If 2000 ad truly wants to provide an alternative to what editor Matt Smith implied was the male-centric product of Mark Millar’s ‘Clint’, then it needs to do something more than present men and women as cut from fundamentally the same grey cloth while being put into service as one-dimensional game-pieces. In certain strips it does just that, such as in ‘The Chief Judge’s Speech’ in the Christmas special, where the reader was given an adventure story, and political satire, and social comment, and a loathing for the powers-that-be, and a series of good long belly laughs too. In fact, so grounded in a recognisably human situation was ‘The Chief Judge’s Speech’ that it almost didn’t matter that it was a story lacking even one substantial role for a single recognisably female character at all. It was a story that was strong on the business of what it is to inhabit a corrupt society at a time of debased celebration, and so it’s perfectly understandable that the specific issue of gender might not be a priority. After all, short stories using established characters can’t possibly attend to every social dilemma that might be considered important. The problem of a lack of meaning exists not when a strip has attended to one human, social problem rather than another, but when creators engage with no human problems at all except for those tenuously concerned with laser guns and monsters and their like.

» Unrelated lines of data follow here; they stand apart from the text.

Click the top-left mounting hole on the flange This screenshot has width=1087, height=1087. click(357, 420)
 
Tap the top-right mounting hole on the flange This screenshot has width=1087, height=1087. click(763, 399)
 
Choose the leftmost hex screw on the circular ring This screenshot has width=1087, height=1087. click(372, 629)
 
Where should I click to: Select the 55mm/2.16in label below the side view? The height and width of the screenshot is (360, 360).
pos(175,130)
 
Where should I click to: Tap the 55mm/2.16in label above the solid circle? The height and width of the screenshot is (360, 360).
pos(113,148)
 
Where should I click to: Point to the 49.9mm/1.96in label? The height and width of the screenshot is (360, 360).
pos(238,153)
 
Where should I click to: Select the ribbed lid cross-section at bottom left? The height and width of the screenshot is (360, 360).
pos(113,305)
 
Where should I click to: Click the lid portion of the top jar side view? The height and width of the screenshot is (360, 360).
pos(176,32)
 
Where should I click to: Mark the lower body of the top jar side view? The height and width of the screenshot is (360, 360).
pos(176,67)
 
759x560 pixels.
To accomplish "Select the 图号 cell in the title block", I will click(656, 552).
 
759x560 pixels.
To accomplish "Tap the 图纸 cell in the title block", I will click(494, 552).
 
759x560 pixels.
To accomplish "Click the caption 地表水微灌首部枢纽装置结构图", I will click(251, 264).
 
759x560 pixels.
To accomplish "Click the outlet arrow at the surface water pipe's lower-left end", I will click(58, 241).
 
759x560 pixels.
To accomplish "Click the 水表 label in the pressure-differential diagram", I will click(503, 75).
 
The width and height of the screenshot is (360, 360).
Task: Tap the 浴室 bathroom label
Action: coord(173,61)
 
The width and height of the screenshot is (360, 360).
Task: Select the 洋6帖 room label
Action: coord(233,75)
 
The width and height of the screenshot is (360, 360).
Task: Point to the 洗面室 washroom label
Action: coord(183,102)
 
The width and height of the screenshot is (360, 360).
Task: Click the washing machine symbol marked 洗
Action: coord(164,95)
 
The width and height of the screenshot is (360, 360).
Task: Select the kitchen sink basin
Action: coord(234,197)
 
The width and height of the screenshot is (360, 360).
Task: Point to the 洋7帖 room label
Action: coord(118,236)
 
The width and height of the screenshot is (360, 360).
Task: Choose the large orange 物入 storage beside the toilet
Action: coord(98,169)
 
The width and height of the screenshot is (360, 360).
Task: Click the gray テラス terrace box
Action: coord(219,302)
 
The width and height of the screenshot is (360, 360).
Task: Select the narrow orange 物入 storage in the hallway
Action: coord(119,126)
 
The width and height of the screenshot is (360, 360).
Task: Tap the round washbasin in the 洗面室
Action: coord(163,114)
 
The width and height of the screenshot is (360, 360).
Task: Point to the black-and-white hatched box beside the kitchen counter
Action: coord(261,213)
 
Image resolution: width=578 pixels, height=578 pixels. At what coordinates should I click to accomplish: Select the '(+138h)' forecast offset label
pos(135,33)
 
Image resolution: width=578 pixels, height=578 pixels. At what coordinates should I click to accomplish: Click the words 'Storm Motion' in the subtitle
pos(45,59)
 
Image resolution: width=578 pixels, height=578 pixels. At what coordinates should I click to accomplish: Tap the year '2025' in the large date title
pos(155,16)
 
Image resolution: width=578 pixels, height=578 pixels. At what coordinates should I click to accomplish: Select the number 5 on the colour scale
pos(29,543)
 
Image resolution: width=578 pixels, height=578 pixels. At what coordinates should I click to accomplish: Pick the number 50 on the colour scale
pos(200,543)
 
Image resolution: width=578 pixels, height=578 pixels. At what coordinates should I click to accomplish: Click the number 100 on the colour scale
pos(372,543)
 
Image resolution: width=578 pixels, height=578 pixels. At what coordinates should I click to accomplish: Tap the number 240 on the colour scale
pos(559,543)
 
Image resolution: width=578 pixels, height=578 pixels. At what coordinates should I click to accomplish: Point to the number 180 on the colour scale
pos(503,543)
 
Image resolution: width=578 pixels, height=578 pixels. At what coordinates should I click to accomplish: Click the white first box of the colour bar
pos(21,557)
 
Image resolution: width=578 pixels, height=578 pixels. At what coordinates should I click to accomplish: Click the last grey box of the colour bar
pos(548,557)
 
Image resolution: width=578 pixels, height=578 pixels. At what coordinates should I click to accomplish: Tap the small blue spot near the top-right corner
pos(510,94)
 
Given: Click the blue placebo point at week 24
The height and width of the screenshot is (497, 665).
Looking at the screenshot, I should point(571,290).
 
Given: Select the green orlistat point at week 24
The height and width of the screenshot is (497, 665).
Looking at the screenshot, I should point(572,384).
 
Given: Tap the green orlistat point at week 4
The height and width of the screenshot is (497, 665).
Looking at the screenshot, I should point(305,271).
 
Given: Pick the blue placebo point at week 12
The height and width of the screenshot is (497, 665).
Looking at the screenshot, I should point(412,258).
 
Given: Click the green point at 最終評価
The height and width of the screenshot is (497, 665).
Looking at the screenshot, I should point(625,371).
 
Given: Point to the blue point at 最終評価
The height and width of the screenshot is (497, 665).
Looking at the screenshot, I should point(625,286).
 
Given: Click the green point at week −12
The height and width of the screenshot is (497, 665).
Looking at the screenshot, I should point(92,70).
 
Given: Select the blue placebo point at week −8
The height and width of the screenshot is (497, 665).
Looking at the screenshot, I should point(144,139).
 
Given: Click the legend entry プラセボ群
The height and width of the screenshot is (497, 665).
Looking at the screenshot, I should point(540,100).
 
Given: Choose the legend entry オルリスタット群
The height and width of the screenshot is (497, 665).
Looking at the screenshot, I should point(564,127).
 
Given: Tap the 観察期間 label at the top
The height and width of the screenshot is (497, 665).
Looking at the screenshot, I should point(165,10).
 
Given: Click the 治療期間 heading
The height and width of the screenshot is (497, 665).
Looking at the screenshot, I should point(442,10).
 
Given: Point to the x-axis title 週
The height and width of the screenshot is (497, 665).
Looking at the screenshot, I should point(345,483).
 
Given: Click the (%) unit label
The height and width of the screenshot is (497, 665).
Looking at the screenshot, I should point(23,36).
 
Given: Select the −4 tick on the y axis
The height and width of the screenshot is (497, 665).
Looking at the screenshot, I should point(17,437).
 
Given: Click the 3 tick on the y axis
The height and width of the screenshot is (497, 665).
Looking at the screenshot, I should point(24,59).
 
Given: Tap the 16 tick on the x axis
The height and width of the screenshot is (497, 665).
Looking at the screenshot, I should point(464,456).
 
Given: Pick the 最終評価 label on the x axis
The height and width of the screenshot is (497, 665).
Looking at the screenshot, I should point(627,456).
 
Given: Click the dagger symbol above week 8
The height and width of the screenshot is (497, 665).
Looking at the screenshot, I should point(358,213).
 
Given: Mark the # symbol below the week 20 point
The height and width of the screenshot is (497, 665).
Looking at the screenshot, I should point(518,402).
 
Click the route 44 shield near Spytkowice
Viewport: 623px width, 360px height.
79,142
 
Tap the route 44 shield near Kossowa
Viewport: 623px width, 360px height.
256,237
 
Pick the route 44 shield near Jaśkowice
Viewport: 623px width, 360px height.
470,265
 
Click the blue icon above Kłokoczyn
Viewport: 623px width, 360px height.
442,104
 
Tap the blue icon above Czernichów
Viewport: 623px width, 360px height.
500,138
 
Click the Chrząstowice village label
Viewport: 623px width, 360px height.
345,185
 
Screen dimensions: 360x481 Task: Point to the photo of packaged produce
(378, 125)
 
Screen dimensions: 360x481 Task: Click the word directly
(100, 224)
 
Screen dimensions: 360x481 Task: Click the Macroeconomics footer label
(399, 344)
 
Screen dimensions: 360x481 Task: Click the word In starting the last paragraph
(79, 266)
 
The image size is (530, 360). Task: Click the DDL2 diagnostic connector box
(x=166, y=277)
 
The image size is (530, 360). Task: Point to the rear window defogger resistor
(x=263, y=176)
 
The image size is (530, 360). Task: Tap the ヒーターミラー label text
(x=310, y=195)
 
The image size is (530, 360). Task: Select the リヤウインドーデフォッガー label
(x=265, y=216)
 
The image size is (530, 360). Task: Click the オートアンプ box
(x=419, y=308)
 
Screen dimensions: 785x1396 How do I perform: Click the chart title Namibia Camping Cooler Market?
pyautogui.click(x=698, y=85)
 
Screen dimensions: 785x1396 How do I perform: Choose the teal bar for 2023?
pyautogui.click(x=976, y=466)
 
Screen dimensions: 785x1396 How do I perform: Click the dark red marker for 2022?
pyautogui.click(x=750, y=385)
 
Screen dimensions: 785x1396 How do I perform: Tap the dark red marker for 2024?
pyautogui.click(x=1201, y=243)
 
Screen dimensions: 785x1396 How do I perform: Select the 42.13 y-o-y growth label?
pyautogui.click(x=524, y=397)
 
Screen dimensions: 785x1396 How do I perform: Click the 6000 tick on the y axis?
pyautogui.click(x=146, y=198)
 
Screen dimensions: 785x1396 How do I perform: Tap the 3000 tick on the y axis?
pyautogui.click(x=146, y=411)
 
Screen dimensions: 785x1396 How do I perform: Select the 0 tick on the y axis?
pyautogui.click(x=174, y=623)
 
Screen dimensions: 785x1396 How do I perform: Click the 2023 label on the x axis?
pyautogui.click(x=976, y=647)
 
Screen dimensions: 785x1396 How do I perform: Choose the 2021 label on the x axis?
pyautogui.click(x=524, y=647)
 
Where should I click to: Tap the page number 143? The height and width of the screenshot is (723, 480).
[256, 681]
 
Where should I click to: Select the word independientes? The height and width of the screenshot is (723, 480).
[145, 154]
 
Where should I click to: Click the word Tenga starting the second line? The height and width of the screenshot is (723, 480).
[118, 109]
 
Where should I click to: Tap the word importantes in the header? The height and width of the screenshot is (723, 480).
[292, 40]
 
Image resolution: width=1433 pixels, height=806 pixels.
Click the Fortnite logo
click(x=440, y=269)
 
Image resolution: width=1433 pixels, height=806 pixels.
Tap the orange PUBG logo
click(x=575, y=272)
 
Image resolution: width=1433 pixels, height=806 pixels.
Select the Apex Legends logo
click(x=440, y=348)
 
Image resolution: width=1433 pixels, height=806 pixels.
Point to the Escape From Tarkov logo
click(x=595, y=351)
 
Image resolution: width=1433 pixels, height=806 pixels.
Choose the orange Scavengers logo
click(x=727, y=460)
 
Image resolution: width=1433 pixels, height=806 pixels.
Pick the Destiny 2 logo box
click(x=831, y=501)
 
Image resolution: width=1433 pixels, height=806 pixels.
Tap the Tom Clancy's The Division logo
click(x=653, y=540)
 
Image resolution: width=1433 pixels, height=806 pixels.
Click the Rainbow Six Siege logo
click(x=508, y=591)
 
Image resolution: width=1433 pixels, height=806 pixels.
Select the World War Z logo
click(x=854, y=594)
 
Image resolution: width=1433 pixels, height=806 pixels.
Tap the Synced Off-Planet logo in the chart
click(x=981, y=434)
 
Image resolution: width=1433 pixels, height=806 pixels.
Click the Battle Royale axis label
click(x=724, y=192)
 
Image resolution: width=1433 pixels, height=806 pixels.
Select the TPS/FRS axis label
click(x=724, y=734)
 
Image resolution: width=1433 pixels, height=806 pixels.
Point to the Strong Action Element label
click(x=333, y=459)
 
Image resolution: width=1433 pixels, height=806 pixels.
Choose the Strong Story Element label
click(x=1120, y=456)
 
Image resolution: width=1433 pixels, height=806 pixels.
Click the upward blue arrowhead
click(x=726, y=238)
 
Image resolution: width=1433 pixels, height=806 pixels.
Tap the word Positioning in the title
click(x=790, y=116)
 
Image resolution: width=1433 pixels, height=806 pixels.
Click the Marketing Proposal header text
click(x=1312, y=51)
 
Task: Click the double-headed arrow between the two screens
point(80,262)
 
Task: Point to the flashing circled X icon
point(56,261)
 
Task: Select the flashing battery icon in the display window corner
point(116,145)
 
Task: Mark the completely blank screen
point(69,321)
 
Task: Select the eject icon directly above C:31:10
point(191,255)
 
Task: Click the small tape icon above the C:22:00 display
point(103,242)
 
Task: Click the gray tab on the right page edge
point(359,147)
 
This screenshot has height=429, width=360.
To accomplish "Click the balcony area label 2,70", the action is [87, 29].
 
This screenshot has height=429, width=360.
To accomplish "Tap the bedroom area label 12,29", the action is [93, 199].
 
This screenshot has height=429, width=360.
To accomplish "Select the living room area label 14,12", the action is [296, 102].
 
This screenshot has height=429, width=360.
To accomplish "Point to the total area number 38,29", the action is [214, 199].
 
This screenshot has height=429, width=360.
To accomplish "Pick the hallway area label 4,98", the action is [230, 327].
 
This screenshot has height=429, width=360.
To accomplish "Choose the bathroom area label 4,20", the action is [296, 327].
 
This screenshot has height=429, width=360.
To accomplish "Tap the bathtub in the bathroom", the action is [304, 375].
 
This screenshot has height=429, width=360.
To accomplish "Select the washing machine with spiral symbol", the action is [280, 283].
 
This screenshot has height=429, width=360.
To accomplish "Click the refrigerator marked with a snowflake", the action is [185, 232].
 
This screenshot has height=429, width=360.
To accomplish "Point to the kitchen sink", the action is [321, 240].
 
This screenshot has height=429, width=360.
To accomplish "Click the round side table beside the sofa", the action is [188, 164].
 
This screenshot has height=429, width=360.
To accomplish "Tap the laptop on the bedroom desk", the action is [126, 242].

And so, when matters of social justice and human interaction aren’t a priority, the old male-centric narratives seem to re-emerge unchallenged, because, in truth, they far too rarely have been challenged, and so they’ve never been truly put to bed.
What is ‘Kingdom’ about beyond the most standard-issue of adventure yarns, and why should the reader care?
4.
In ‘Necrophim’, as best as I can understand, for it’s another strip which has apparently been written without an excess of care for the reader who’s new to its world and its key players and events, there is but a single female character, a succubus, who uses her sexual powers and her utter ruthlessness in an attempt to attain her will. Beyond her scheming presence, ‘Necrophim’ appears to stand quite empty of any other female characters at all. Still, in terms of the presence of significant speaking roles held by women, this does put ‘Necrophim’ ahead of quite 50% of the stories in 2000ad’s 100 page Christmas special, but that’s the smallest of mercies.
To have but a single woman in ‘Necrophim’, and to associate her with the role of the evil sexual seductress come to power, and to then provide no-one else of her gender as a point of contrast even where the business of wickedness is concerned, is surely more than just a touch insensitive, and surely a mark of a lack of ambition where the whole matter of sex and gender is concerned.
Did no one notice there was but one woman in the whole of ‘Necrophim’? Did no-one care?